» Excerpts from a dataset:
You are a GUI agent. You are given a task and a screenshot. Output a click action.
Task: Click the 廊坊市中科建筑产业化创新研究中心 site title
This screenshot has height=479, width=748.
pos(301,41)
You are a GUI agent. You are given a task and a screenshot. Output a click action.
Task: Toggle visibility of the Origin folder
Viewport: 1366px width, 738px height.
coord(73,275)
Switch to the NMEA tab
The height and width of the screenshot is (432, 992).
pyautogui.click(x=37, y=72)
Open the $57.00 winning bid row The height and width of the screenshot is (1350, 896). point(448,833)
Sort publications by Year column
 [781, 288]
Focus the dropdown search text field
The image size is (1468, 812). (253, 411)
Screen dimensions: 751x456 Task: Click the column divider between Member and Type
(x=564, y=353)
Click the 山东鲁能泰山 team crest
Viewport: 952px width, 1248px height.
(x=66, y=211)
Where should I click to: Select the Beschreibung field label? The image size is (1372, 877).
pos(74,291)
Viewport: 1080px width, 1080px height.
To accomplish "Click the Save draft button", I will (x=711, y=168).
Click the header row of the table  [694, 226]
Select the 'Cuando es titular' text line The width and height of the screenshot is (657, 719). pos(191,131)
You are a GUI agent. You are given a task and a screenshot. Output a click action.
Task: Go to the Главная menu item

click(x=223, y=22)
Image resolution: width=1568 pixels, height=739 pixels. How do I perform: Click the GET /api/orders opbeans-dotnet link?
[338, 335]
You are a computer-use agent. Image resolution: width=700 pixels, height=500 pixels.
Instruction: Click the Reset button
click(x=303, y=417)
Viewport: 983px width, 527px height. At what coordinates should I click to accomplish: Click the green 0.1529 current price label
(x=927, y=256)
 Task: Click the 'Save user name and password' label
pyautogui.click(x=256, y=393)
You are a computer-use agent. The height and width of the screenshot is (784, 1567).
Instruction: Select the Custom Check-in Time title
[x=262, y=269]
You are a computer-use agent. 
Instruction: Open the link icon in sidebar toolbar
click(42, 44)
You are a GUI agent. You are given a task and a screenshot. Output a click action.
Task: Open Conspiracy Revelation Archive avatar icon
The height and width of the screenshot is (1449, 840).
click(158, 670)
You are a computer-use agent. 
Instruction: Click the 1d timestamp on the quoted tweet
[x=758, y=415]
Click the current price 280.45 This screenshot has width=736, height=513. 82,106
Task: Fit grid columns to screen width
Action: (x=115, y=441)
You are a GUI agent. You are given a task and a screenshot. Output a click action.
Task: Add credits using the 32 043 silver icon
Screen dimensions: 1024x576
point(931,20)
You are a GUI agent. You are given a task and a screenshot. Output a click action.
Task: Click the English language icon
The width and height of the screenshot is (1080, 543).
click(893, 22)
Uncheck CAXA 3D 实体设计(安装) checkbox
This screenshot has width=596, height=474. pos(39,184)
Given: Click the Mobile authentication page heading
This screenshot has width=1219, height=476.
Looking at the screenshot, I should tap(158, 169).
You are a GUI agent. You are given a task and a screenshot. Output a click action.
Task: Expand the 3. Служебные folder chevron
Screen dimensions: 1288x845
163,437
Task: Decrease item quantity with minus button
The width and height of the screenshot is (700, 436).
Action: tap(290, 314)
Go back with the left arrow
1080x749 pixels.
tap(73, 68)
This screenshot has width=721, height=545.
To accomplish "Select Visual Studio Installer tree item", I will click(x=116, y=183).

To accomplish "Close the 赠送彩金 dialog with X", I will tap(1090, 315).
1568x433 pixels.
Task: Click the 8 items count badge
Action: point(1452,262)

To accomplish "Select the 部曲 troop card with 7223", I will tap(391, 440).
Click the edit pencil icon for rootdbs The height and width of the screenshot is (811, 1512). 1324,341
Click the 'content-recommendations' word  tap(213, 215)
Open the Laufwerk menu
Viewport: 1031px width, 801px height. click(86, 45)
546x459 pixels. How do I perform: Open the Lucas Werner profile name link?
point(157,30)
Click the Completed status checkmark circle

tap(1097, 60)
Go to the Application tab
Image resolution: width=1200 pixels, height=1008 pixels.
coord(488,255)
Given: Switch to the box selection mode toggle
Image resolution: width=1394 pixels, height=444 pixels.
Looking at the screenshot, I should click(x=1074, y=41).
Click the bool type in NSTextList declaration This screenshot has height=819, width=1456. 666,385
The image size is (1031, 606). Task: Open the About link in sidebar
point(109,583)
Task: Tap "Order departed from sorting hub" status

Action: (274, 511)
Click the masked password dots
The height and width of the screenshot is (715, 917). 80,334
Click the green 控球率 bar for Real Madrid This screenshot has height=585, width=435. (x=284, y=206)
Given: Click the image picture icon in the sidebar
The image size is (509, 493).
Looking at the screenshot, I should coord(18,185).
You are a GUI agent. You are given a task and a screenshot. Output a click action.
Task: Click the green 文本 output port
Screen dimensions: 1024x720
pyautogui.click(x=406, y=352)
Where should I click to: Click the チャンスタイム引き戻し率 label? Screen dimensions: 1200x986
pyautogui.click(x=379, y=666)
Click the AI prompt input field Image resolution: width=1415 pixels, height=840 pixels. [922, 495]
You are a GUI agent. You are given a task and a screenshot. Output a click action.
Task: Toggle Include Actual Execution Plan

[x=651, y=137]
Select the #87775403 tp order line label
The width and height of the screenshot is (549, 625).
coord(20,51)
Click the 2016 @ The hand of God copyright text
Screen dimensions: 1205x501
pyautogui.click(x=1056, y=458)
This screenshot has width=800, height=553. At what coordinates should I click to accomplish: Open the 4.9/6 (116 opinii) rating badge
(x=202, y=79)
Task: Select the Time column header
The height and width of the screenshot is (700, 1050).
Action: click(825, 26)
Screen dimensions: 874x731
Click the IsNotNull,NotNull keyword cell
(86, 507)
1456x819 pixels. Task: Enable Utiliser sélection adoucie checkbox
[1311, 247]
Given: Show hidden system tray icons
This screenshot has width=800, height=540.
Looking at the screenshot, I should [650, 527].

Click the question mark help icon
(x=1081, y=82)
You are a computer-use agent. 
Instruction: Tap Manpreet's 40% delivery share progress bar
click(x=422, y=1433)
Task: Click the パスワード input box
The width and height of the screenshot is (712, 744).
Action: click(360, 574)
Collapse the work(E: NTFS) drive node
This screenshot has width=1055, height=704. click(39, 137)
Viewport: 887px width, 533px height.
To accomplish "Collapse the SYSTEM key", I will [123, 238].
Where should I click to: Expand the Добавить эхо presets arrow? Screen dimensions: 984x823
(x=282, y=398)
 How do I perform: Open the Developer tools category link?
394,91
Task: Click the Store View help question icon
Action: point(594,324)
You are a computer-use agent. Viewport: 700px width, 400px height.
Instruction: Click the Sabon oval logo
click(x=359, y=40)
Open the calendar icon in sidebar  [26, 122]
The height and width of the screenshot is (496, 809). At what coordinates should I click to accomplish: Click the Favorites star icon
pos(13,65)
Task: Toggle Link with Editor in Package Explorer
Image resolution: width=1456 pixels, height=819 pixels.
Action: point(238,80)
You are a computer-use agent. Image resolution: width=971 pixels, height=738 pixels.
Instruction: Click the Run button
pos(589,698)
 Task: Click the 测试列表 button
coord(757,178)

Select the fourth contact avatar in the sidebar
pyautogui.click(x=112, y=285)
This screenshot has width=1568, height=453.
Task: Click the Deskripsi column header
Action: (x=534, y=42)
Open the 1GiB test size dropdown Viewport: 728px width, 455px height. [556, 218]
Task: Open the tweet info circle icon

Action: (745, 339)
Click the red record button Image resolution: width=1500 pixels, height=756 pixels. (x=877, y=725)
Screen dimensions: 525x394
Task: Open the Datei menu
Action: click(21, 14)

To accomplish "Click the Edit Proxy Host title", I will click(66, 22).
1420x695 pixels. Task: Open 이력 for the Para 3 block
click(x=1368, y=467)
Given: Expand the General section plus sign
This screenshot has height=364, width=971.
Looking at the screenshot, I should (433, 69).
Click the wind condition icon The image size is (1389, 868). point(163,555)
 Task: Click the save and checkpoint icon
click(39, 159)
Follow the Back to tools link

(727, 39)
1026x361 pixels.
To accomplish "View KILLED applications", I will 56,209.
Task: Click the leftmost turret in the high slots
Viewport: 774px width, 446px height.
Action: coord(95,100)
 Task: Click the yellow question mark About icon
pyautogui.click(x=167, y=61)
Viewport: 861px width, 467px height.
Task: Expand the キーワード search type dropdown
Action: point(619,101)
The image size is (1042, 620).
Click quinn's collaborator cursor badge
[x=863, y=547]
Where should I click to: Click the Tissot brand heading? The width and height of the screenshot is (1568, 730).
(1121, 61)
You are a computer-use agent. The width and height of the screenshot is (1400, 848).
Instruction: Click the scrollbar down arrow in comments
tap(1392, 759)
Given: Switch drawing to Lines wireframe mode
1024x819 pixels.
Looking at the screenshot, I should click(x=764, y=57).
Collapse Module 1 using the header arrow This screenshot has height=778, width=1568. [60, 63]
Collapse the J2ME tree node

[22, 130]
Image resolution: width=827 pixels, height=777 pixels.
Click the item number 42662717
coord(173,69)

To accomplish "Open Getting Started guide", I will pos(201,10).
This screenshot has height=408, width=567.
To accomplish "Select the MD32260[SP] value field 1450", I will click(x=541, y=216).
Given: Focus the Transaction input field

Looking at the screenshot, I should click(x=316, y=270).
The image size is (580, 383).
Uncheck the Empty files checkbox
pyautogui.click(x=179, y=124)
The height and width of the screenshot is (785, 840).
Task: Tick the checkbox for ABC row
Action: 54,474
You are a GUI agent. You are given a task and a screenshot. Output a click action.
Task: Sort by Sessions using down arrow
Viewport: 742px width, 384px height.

» What is needed: Start at the first line of the data above. Stop after the line containing "Open the $57.00", reproducing each line exactly and adding nothing.

» Solved exercise:
You are a GUI agent. You are given a task and a screenshot. Output a click action.
Task: Click the 廊坊市中科建筑产业化创新研究中心 site title
This screenshot has height=479, width=748.
pos(301,41)
You are a GUI agent. You are given a task and a screenshot. Output a click action.
Task: Toggle visibility of the Origin folder
Viewport: 1366px width, 738px height.
coord(73,275)
Switch to the NMEA tab
The height and width of the screenshot is (432, 992).
pyautogui.click(x=37, y=72)
Open the $57.00 winning bid row The height and width of the screenshot is (1350, 896). point(448,833)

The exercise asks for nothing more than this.